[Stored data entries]
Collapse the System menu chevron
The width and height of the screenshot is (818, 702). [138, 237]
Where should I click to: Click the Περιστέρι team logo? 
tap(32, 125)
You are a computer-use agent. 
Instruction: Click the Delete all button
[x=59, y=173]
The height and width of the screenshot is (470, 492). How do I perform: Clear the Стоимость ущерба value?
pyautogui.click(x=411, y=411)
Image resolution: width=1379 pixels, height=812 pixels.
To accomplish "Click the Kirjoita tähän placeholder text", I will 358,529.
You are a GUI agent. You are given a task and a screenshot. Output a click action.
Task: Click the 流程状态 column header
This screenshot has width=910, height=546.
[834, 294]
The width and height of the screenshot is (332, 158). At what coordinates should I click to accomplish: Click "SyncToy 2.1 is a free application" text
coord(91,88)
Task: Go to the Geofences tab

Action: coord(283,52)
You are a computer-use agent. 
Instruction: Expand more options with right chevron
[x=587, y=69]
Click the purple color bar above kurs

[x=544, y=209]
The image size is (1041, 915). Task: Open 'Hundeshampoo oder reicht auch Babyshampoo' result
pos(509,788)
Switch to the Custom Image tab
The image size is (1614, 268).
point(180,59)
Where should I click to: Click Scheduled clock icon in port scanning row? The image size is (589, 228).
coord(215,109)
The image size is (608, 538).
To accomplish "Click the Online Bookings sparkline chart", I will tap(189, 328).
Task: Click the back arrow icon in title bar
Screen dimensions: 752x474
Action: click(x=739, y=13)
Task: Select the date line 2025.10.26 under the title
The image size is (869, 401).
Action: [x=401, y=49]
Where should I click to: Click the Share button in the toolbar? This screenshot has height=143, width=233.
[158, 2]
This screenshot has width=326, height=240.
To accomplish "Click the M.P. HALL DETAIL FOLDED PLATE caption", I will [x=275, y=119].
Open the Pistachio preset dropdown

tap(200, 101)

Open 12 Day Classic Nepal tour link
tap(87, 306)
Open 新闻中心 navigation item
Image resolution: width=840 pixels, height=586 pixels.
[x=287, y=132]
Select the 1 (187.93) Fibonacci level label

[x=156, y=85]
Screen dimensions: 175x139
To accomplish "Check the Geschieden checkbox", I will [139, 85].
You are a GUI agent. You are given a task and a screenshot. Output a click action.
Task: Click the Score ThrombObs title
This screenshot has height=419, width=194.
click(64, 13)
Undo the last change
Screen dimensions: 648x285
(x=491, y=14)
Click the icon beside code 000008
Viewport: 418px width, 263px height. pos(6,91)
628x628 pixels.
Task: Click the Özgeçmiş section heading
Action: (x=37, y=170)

▶ [Instructions for the task] Each line that holds the word "title" should be extracted from the records.

▶ [Completed task]
Task: Click the back arrow icon in title bar
Task: Select the date line 2025.10.26 under the title
Task: Click the Score ThrombObs title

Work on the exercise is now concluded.